L’homme était petit, il était pour ainsi dire un enfant dans l’adulte, est-ce que c’était un homme on ne sait pas, il n’avait fait la preuve de rien, l’homme allait quelque part, il allait sur la tombe de son père qui n’était pas son père, je veux dire au commencement, mais qui l’était devenu. Il ne parlait pas ni ne pensait à son âme, il s’était assis, non, pas assis mais accroupi comme ne font pas les Européens, il était accroupi devant la tombe, ses bras posés sur les genoux, il restait longtemps là, il avait apporté un bouquet, c’étaient des fleurs cueillies devant chez lui, des fleurs qui poussaient au milieu du jardin en ruine, des fleurs et des herbes jaunes, il avait donc un de ces bouquets, comme il en avait fait souvent, qui ne ressemble qu’à la nature sauvage et sans rapport avec l’argent ni avec la culture.
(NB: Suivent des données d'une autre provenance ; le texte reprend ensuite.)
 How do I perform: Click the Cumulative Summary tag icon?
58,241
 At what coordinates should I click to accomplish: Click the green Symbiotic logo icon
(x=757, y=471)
Pourquoi entretenir un jardin. Où est l’obligation de s’occuper du monde, l’homme n’avait pas l’intention d’y penser, il était petit et il pleurait, se tenait isolé sans cri, sans colère, il ne pouvait pas s’empêcher de faire bouger les muscles qui tiennent la mâchoire.
Depuis des jours il venait et restait au cimetière jusqu’à l’heure où l’ombre des montagnes arrive sur la ville, quand les hérissons commencent à courir.
Maintenant l’homme si petit dans l’adulte accroupi se frottait la tête avec les fleurs, il ne savait pas pourquoi il se laissait pleurer, c’était quelque chose de pleurer, ni bien ni mal, ni vrai ni faux, personne pour en parler, de ces pleurs, il n’avait pas de raison d’interpréter sa peine.
Alors tu es venu. Tu reviens tous les jours. Tu veux me dire quoi, fils ? Rien, papa, ni merci ni pardon. C’est pour ça, je suis là. Il n’y a rien à dire à un mort.